8. Foreign markets for American dairy products have shrunk in response to tariffs that President Donald Trump placed on foreign steel and aluminum. Cheese shipments to China have fallen almost 65 percent, according to industry figures, and exports to Mexico are down more than 10 percent. 

9. Laurie Fischer, CEO of the American Dairy Coalition (said) “The administration has not lifted steel and aluminum tariffs on Mexican and Canadian products, and in response, those countries are refusing to (ratify) the pact or lift retaliatory tariffs, impacting dairy products and other items."

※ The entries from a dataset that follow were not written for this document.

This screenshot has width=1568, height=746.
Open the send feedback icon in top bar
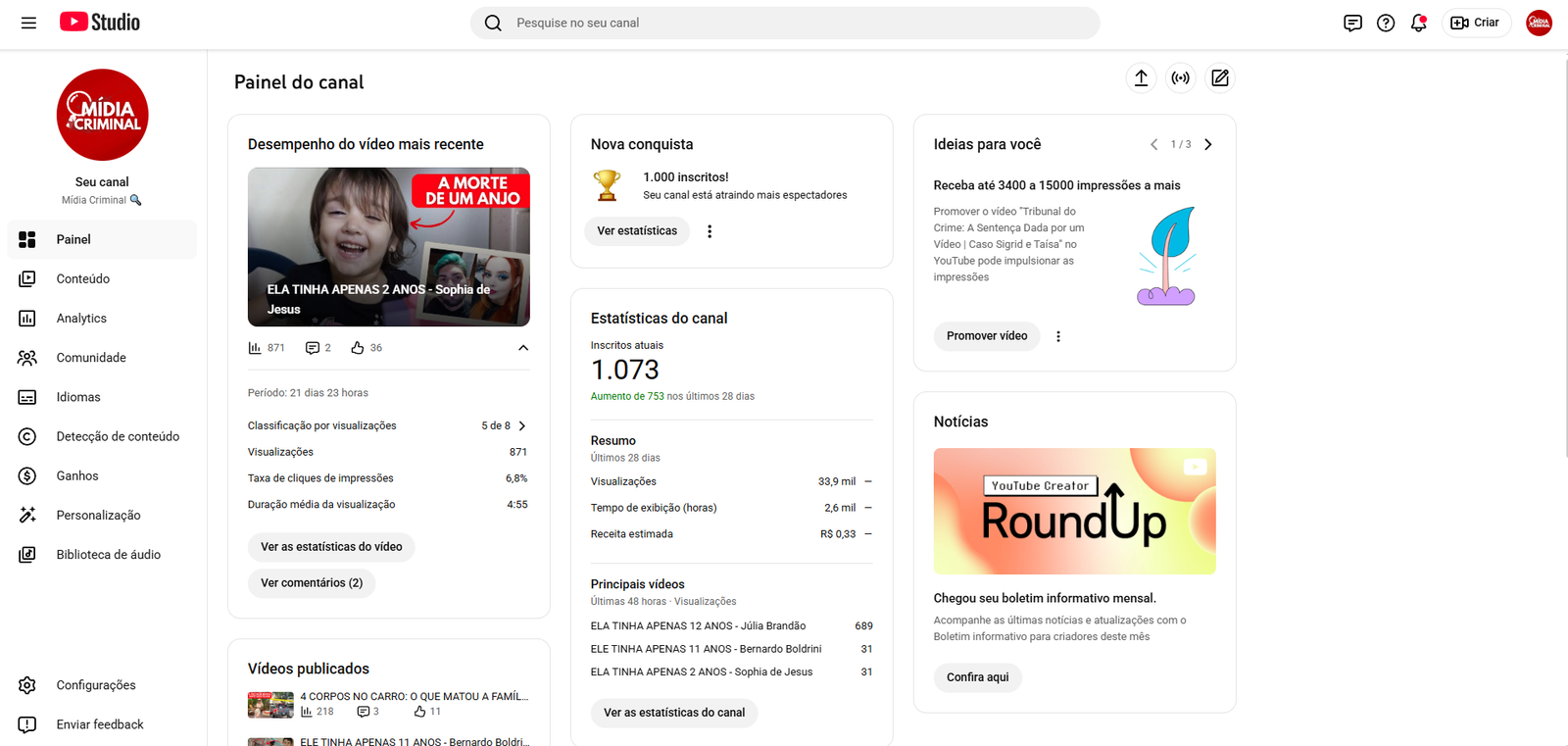[1352, 23]
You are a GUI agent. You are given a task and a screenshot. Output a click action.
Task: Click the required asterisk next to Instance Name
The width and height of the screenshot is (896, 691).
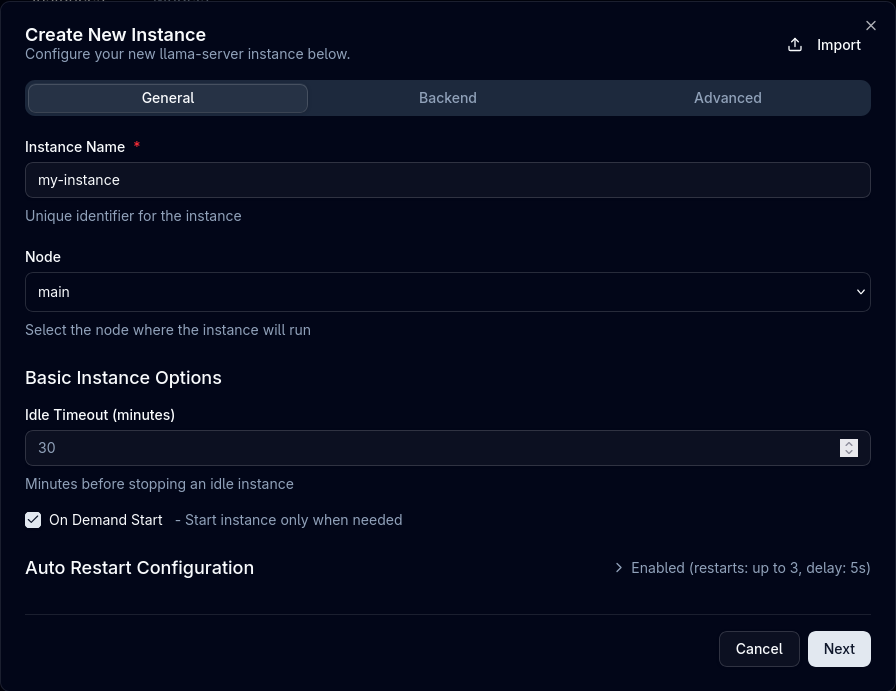pyautogui.click(x=137, y=146)
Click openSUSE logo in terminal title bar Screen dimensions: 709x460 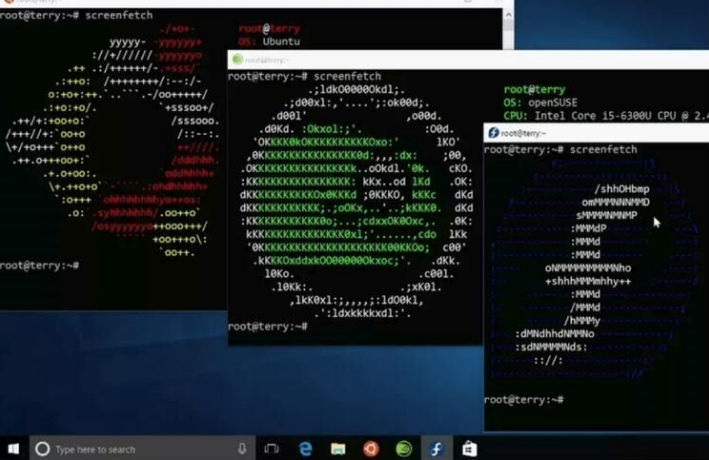pos(237,59)
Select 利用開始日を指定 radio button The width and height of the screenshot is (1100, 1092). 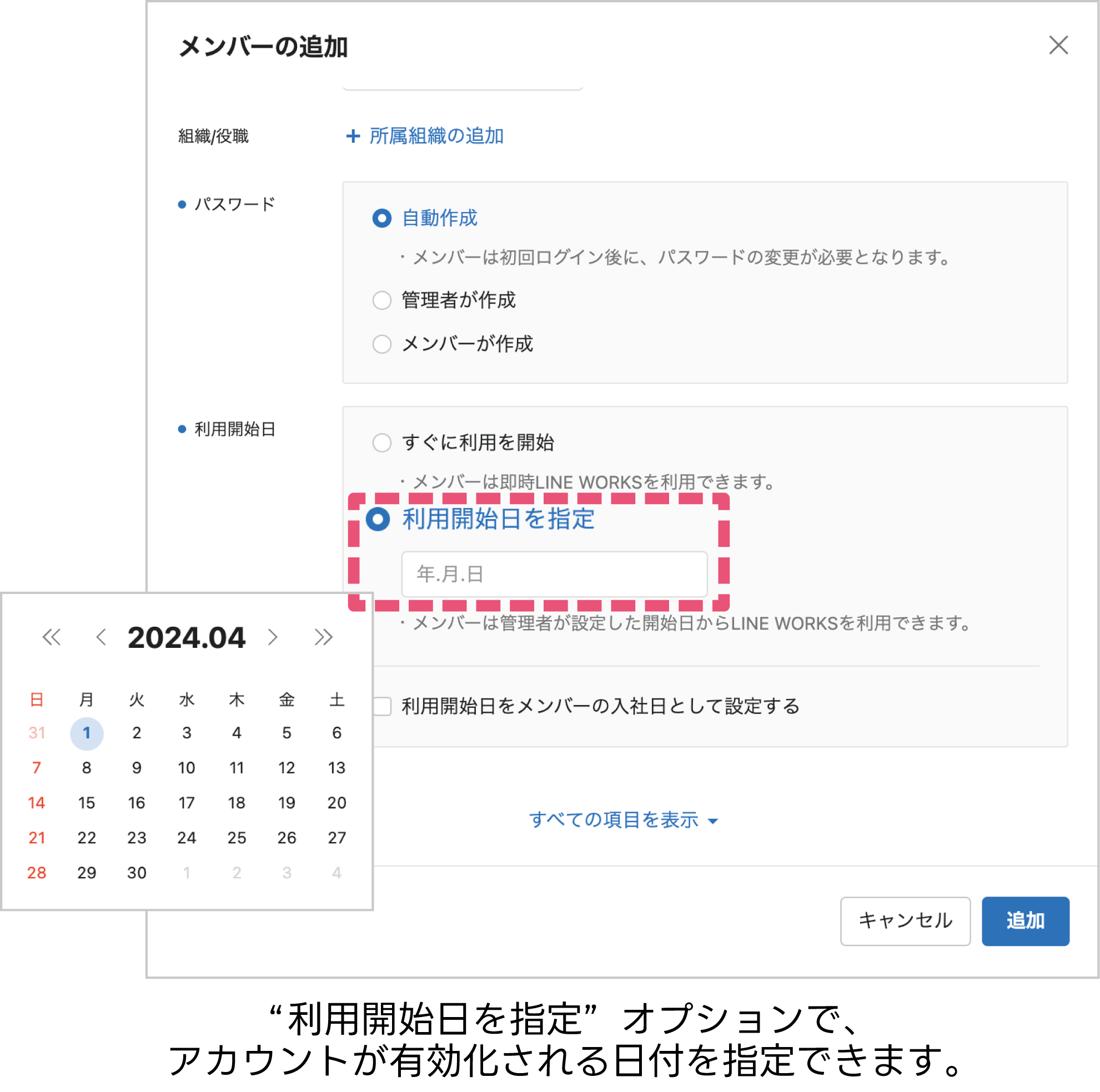[x=378, y=519]
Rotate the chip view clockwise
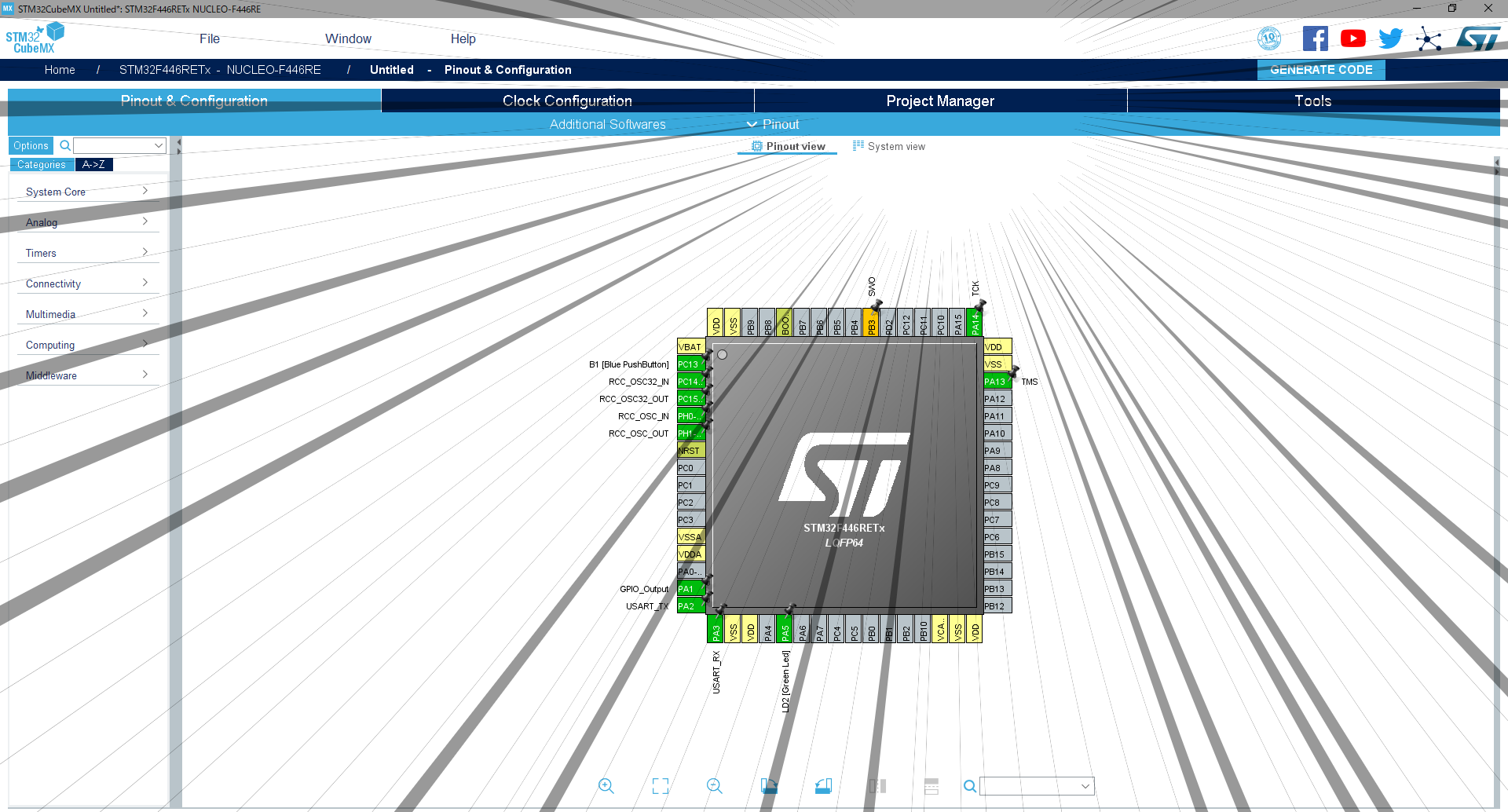The width and height of the screenshot is (1508, 812). (x=769, y=785)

And Trump's supposed farm "bailout? Horrific:
10. A 55-cow dairy farm would receive a one-time payment of $725 from the bailout but stood to lose between $36,000 and $48,000 in income last year from low milk prices, according to the Wisconsin Farmers Union. A 290-cow dairy would get $4,905 but would lose several hundred thousand dollars. 

11. Farmers have flushed milk down the barn drain because they couldn't find a processing plant to take it. 

12. Some farmers have shot calves because the newborn animals had no market value and were considered too expensive to raise for beef. 

13. The stress farmers have endured in trying to keep everything together has been overwhelming, especially on farms passed down for generations. Nobody wants to be the one to close the gates. Elizabeth Rich, an attorney from Plymouth and president of the Farm-to-Consumer Legal Defense Fund Foundation said, “Fifth- and sixth-generation dairy farmers are losing their farms; many are killing themselves. We can and must do better.”

14. Some farmers say the U.S. needs a milk supply management system, like Canada has, that imposes production quotas and protects farmers' income. Critics of Canada's system say it has resulted in trade barriers to U.S. dairy products. "But whether the answer is a system similar to Canada's supply management program or something completely different, we can't just sit back and continue down the same current path without trying to find something that actually works for farmers," Brad Rach, dairy director for the National Farmers Organization, wrote in a blog.